Esa que dirá: escucha los gusanos de mi pecho 

así las preguntas devoran tu carne.

***

«La sangre, la sangre es la llave de la Puerta», dijiste, y mirabas el 

horizonte donde dos niños jugaban a romper una promesa. «La sangre 

es la llave de la puerta», repetías y con los dedos sobre las piedras

dibujabas con tus lágrimas una oración parecida a los abismos. Yo dije 

la plegaria y fui un hombre y una mujer y un niño, un ser hermoso 

como un lirio bajo el nuevo sol de las praderas. 

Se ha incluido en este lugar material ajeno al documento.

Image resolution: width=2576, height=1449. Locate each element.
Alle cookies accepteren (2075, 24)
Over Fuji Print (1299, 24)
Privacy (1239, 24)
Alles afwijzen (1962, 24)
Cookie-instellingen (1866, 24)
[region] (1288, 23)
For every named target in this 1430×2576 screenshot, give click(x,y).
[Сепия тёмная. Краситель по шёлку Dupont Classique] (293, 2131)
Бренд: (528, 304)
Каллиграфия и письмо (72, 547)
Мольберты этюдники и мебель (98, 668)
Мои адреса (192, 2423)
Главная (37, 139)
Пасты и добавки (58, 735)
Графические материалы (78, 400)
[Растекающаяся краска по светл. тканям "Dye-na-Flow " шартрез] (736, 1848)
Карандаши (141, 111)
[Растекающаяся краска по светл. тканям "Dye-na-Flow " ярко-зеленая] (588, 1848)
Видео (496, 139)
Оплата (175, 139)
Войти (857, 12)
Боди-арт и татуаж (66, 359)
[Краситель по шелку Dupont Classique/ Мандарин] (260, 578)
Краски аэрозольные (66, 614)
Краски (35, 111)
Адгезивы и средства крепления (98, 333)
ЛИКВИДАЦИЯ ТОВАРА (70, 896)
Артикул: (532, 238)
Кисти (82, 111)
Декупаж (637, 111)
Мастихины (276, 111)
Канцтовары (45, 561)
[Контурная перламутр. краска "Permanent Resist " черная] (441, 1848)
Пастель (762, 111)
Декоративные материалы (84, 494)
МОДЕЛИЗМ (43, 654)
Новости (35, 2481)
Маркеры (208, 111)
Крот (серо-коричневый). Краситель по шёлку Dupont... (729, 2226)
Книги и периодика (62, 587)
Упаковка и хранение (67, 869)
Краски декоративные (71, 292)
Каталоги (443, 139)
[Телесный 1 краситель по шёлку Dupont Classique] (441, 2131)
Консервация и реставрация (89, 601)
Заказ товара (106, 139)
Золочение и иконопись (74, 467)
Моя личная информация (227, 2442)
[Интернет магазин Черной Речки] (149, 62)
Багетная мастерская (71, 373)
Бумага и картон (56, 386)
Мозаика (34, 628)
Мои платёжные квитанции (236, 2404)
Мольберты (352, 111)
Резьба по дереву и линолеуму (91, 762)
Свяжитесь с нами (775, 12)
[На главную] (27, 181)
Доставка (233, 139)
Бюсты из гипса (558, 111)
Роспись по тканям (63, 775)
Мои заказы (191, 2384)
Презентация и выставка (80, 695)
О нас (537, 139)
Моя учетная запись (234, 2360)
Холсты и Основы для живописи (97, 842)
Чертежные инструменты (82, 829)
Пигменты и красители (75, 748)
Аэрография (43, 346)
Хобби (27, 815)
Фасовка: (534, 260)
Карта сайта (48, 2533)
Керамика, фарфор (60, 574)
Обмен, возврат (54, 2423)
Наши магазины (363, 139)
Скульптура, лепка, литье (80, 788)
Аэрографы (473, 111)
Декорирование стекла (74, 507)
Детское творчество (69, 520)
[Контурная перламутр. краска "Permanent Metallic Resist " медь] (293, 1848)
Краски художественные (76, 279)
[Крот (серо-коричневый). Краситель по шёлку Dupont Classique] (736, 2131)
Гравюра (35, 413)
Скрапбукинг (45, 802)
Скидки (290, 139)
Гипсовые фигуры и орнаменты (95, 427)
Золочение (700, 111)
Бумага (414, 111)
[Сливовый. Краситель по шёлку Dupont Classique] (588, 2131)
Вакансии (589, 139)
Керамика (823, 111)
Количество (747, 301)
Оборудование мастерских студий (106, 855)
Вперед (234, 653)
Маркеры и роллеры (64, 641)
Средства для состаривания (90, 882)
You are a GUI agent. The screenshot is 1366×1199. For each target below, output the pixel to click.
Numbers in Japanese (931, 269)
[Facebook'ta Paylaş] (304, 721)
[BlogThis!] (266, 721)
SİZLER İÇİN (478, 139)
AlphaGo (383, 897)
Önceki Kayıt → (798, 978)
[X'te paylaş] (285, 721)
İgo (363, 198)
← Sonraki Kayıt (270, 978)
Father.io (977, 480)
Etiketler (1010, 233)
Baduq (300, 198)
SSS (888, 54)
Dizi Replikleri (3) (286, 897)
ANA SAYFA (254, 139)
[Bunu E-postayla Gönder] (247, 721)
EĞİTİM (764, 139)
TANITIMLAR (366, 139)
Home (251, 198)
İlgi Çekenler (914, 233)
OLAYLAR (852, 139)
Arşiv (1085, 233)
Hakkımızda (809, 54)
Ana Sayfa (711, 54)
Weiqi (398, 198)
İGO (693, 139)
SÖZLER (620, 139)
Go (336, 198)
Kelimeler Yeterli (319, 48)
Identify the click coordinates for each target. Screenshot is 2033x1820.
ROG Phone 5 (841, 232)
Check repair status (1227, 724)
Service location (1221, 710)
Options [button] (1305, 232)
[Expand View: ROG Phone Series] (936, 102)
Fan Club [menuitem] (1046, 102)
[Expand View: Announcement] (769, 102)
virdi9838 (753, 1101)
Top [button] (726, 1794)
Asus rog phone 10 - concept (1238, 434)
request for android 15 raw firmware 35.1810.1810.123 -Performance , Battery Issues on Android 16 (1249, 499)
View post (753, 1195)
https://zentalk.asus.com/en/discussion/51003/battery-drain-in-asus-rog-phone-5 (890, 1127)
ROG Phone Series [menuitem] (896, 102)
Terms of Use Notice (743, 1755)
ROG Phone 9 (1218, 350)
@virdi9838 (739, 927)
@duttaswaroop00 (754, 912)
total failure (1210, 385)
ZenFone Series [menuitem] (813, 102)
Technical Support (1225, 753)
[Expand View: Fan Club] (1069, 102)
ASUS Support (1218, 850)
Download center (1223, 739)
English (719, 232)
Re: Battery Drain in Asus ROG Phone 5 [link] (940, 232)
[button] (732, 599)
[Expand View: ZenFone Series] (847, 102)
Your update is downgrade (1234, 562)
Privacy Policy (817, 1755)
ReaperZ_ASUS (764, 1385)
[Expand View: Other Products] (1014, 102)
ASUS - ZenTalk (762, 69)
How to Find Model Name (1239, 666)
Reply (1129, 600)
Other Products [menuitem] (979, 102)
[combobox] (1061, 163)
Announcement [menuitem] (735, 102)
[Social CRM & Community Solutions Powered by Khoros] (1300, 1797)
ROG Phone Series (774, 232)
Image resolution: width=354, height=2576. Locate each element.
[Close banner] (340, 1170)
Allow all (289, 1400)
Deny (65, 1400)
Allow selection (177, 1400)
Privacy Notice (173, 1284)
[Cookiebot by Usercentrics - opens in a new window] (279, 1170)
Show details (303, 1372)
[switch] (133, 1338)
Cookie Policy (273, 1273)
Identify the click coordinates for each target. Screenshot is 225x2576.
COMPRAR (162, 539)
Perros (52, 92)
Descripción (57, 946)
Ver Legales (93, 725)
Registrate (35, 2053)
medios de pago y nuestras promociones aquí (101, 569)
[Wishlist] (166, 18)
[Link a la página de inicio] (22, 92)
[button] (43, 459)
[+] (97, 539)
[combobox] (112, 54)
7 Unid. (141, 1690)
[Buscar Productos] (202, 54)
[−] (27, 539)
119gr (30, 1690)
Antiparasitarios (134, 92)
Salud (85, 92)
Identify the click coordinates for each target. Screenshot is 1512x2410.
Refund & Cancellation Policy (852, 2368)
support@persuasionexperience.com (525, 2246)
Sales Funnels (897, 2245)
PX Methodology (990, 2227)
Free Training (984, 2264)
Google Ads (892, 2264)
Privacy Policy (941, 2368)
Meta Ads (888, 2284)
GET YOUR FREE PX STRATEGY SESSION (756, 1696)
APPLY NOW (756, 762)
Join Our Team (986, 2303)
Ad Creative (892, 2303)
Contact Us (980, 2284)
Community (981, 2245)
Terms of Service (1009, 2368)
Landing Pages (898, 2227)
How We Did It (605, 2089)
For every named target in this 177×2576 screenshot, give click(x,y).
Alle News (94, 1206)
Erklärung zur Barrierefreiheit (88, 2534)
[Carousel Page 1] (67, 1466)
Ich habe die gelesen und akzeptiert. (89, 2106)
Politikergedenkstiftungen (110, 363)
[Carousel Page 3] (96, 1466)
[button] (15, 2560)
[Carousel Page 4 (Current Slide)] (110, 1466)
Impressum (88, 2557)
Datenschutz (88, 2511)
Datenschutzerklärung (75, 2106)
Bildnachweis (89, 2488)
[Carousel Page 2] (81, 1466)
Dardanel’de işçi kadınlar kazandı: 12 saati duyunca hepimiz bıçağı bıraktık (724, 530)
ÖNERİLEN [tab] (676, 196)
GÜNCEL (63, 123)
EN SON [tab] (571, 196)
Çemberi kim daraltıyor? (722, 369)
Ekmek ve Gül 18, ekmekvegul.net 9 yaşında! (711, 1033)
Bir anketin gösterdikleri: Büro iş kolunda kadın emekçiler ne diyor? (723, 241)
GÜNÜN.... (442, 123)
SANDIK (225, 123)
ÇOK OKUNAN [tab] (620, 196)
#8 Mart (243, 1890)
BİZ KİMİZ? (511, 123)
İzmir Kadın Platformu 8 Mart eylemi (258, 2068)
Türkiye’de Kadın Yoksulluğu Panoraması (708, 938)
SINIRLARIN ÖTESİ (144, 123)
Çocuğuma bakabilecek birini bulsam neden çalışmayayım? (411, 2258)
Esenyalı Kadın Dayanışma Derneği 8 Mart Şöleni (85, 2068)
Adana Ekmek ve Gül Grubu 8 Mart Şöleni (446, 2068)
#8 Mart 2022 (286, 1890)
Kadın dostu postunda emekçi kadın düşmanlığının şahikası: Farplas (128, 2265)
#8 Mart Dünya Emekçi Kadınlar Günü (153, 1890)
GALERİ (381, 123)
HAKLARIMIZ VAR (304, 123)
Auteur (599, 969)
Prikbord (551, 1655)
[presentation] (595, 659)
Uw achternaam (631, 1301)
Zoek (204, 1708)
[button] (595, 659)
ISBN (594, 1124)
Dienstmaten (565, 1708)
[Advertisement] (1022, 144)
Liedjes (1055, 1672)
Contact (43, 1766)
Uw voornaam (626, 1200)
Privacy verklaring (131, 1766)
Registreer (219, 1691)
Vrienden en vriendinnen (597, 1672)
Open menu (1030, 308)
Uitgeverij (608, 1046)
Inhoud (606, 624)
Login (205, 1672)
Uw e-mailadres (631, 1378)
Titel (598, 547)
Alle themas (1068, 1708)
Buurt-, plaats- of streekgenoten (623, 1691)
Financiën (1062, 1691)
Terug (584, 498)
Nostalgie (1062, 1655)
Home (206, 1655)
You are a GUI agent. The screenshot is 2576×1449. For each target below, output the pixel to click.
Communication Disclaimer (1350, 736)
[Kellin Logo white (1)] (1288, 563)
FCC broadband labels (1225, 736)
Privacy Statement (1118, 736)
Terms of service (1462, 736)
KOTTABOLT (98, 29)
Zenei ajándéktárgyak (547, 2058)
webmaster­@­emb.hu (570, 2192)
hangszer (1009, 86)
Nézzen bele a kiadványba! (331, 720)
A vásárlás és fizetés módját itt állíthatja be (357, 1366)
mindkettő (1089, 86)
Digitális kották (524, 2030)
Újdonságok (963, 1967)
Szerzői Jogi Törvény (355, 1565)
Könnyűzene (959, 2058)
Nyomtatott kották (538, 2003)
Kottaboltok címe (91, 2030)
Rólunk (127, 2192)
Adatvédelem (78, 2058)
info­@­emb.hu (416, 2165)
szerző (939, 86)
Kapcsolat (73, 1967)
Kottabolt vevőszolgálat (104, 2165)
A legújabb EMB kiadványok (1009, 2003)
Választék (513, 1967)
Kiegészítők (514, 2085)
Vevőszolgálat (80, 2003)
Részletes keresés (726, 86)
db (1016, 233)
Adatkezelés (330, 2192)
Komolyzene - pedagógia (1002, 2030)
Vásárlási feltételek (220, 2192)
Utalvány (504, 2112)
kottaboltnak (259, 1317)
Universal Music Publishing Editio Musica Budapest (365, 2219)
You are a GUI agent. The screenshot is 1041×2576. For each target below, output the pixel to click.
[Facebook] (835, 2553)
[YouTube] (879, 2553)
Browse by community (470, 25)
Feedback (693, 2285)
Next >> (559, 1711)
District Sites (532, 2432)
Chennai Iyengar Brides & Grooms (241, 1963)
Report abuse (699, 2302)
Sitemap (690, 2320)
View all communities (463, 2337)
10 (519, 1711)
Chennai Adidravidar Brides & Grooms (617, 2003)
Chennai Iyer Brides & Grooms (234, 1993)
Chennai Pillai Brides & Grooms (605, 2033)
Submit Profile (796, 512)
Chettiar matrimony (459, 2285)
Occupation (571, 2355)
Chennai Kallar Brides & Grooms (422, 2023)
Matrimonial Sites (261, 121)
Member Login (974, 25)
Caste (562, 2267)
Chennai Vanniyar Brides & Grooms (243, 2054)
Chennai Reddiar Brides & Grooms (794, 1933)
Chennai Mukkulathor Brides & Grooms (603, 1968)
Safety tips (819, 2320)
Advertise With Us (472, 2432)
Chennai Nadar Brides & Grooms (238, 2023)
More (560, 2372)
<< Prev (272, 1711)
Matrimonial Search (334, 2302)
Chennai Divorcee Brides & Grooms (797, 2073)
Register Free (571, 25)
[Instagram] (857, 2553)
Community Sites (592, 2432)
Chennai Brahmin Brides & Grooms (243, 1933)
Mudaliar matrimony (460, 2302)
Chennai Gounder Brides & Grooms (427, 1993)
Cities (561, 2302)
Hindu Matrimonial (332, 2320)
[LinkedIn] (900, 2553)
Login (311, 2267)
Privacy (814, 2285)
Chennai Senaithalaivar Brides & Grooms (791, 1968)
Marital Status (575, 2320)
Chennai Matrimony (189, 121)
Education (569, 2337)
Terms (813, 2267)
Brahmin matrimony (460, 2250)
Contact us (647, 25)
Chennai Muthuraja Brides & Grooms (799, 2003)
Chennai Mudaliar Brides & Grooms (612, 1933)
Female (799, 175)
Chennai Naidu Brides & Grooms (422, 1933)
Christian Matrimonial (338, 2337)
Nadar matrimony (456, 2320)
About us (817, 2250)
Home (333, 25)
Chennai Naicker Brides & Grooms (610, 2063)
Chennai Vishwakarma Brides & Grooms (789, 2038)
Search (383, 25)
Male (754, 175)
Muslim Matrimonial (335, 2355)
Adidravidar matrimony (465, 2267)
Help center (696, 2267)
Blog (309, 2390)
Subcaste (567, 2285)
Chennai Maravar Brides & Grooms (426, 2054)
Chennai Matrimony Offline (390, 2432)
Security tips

«Quién es el anciano que vaga por lo siglos y abre el firmamento con 

su báculo», preguntaba. «Eres tú mismo. Observa como las estrellas le 

obedecen», susurraba alguien a lo lejos.

«Ya no escribas esa oración porque no sé si soy ese hombre que arde 

entre las sombras», te dije. «No eres nadie, tus sueños están enterrados 

debajo de una cruz», dijo una mujer cuya alma era el cielo. 

Entonces el anciano tatuó una constelación plateada sobre mi

osamenta y la mujer me dijo al oído: «deja que tu madre lave con sus 

lágrimas y su cabello la obscenidad de tus labios». 

«Pero tú no tienes madre, no tienes manos y no sabes soñar. Recuerda:

la sangre es la llave de la Puerta», dijiste y mirabas ese lugar donde 

dos niños escribían en las alas de sus ángeles, todas sus promesas.